Le piastrine svolgono un ruolo essenziale nell‘emostasi, cioè nell'arrestare la fuoriuscita del sangue dai vasi che si verifica in seguito a una lesione. Esse non sono vere cellule, ma frammenti derivati da grandi cellule prodotte dal midollo osseo, che prendono il nome di megacariociti. La concentrazione delle piastrine nel sangue è di circa 250.000/mm³. Le piastrine (dette anche trombociti) sono frammenti di cellule che fanno parte degli elementi figurati del sangue e la loro funzione è mediare il processo di emostasi e di coagulazione delle ferite. Come anche gli altri elementi figurati del sangue, le piastrine vengono prodotte dal midollo rosso delle ossa, hanno una vita media limitata e poi verranno distrutte nella milza.

Il plasma

Il plasma è un liquido di color giallo chiaro costituito per il 90% da acqua, per il 10% da sostanze organiche e sali disciolti. La proteina maggiormente rappresentata (60% del totale) è l’albumina: essa mantiene la pressione oncotica costante.
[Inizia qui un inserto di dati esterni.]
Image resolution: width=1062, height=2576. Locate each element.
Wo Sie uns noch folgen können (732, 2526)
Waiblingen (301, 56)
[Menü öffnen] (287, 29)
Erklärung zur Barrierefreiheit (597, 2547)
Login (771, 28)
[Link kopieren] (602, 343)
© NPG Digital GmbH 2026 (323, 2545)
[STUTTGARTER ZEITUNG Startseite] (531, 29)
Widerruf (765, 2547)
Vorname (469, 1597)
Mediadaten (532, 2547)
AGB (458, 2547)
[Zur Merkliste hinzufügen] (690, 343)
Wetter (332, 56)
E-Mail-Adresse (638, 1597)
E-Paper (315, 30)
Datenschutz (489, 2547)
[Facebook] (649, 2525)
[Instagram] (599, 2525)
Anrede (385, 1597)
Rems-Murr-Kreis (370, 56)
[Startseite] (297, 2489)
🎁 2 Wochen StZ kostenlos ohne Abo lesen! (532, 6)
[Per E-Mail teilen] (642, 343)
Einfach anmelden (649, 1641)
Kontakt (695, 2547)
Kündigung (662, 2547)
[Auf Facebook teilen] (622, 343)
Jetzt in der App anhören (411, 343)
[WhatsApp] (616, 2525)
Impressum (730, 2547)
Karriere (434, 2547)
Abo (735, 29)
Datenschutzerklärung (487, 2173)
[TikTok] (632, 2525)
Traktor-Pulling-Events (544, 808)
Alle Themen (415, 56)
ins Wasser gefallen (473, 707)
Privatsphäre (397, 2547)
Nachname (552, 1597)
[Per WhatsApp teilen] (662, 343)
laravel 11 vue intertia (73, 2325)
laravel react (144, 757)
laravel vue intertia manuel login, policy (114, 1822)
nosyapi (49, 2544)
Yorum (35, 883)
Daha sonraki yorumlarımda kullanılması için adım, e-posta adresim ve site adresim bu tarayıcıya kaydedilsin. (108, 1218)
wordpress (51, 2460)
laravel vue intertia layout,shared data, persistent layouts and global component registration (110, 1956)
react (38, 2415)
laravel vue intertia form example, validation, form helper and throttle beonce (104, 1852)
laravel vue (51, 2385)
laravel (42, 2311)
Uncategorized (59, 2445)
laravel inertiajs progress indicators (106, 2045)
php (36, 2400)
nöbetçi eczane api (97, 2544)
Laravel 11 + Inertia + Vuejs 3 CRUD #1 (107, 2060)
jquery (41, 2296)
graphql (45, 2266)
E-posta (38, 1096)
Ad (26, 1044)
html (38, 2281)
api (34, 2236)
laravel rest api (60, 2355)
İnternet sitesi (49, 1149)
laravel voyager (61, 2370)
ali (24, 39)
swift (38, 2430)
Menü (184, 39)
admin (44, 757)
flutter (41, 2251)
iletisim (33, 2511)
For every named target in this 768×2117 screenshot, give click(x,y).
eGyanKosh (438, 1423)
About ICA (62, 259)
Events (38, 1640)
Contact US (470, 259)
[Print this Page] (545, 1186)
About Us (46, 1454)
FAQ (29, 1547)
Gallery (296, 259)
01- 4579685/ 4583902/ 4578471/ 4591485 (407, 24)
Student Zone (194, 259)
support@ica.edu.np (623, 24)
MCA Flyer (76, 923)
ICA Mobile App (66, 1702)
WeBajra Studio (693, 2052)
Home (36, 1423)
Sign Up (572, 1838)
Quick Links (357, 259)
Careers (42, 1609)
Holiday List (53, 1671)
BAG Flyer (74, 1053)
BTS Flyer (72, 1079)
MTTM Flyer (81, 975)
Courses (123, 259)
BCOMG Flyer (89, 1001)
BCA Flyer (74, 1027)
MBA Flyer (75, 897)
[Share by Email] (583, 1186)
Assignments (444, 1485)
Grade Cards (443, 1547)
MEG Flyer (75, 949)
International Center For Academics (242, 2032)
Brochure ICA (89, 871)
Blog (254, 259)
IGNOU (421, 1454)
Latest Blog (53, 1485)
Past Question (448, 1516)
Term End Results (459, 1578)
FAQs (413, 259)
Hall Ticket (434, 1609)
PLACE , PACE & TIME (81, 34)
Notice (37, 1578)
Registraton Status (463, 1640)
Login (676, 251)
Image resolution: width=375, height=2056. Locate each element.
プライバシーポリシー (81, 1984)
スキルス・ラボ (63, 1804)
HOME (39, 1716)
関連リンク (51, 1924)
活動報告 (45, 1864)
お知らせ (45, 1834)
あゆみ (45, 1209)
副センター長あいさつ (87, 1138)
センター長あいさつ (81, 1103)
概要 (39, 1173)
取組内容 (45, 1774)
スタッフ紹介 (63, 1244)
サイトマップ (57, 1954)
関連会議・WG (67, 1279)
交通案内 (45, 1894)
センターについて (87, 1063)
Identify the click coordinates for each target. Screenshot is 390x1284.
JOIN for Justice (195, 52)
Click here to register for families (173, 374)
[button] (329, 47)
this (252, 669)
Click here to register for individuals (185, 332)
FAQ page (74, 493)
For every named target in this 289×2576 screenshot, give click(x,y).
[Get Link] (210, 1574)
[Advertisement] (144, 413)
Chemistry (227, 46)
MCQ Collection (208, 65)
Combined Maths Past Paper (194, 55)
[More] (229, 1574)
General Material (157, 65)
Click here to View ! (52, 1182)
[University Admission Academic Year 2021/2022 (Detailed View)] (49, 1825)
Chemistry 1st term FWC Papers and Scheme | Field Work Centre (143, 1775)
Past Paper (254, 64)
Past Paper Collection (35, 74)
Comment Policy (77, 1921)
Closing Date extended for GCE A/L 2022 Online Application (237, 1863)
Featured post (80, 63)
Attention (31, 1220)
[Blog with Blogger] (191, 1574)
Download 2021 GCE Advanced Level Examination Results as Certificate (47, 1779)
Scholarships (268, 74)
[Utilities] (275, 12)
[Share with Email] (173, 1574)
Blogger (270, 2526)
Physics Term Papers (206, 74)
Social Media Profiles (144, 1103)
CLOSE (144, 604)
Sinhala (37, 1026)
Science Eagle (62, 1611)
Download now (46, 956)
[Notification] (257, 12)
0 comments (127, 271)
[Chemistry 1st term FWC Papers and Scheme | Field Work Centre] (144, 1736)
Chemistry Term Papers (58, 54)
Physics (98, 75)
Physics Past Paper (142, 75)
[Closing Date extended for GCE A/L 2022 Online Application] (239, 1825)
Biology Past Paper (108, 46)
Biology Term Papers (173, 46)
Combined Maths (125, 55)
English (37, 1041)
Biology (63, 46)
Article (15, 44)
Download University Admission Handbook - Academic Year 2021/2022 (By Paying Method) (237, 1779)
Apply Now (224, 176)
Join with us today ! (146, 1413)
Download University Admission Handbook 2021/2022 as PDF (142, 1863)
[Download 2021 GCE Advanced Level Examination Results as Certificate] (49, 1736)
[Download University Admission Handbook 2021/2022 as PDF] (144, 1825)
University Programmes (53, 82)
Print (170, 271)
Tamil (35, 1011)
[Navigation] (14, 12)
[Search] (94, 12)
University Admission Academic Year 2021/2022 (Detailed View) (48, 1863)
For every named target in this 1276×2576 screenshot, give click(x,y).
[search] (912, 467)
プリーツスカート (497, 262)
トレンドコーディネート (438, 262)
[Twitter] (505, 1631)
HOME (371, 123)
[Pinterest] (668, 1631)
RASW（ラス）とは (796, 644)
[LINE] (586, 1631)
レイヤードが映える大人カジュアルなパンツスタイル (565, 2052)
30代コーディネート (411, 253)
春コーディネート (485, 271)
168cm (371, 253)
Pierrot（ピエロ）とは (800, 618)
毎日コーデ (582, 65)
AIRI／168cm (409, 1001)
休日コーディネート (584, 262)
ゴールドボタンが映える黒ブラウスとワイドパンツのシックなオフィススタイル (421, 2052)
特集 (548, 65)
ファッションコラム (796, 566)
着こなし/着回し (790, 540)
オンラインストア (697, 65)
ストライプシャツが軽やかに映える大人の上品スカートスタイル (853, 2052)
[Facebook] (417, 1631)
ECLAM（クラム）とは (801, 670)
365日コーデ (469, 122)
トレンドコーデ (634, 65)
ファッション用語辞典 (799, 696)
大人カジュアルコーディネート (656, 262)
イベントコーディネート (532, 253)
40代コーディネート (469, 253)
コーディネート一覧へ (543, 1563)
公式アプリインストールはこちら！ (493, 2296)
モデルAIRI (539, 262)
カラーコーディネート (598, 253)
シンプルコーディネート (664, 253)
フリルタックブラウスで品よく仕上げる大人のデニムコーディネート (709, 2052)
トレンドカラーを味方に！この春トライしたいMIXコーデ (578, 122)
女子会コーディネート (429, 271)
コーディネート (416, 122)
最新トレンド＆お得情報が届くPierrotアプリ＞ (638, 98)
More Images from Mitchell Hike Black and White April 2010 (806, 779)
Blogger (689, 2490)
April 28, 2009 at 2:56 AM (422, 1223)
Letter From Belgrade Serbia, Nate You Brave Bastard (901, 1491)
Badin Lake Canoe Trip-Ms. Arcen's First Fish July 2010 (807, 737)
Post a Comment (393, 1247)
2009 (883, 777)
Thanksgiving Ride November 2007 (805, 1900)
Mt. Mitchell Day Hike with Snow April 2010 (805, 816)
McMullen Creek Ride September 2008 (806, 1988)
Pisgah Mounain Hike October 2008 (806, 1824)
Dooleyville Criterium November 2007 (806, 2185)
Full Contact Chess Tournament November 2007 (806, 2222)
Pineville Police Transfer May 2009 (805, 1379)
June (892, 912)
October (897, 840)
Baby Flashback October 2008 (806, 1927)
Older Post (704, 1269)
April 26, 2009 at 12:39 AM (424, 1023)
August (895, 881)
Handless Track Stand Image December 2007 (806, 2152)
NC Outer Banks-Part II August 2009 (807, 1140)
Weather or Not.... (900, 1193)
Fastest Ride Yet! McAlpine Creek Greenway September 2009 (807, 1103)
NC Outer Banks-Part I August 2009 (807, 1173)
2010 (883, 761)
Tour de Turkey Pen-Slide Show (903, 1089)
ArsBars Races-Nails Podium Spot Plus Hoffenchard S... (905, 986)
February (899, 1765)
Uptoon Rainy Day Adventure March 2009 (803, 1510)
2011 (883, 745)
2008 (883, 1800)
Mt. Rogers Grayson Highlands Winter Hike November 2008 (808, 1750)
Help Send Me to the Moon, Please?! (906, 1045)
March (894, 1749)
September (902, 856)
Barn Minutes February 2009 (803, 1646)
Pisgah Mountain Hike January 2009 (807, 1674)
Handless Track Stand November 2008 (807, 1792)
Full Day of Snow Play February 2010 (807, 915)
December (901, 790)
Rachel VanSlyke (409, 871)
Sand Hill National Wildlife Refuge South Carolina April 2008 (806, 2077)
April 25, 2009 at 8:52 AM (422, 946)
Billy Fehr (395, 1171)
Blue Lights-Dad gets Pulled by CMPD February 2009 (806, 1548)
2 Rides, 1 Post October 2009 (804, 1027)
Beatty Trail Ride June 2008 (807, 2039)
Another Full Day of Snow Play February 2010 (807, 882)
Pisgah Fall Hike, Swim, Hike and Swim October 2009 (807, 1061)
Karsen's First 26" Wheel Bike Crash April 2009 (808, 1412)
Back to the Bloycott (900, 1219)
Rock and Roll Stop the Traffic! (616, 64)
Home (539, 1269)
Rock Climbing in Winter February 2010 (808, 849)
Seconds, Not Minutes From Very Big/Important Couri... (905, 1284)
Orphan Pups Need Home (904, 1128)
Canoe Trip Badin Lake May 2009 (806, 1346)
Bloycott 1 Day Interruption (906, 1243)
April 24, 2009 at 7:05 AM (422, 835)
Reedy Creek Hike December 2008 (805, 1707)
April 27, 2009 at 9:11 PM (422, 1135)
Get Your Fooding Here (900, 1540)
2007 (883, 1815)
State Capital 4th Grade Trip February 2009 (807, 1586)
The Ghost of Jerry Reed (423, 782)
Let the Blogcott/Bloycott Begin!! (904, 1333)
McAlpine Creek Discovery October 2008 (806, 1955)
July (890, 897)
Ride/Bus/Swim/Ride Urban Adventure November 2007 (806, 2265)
Numerose le globuline (35% del totale), di cui fanno parte, tra le altre, le globuline β, di ormoni e di lipidi, e le immunoglobulline (anticorpi), che contribuiscono alla difesa immunitaria. Contiene anche glucidi, lipidi e fosfolipidi e numerosi ioni e cataboliti. Il plasma privo di fibrinogeno viene definito siero. Delle sostanze che compongono il plasma noi ci occuperemo solo di quelle che favoriscono o non consentono la coagulazione del sangue.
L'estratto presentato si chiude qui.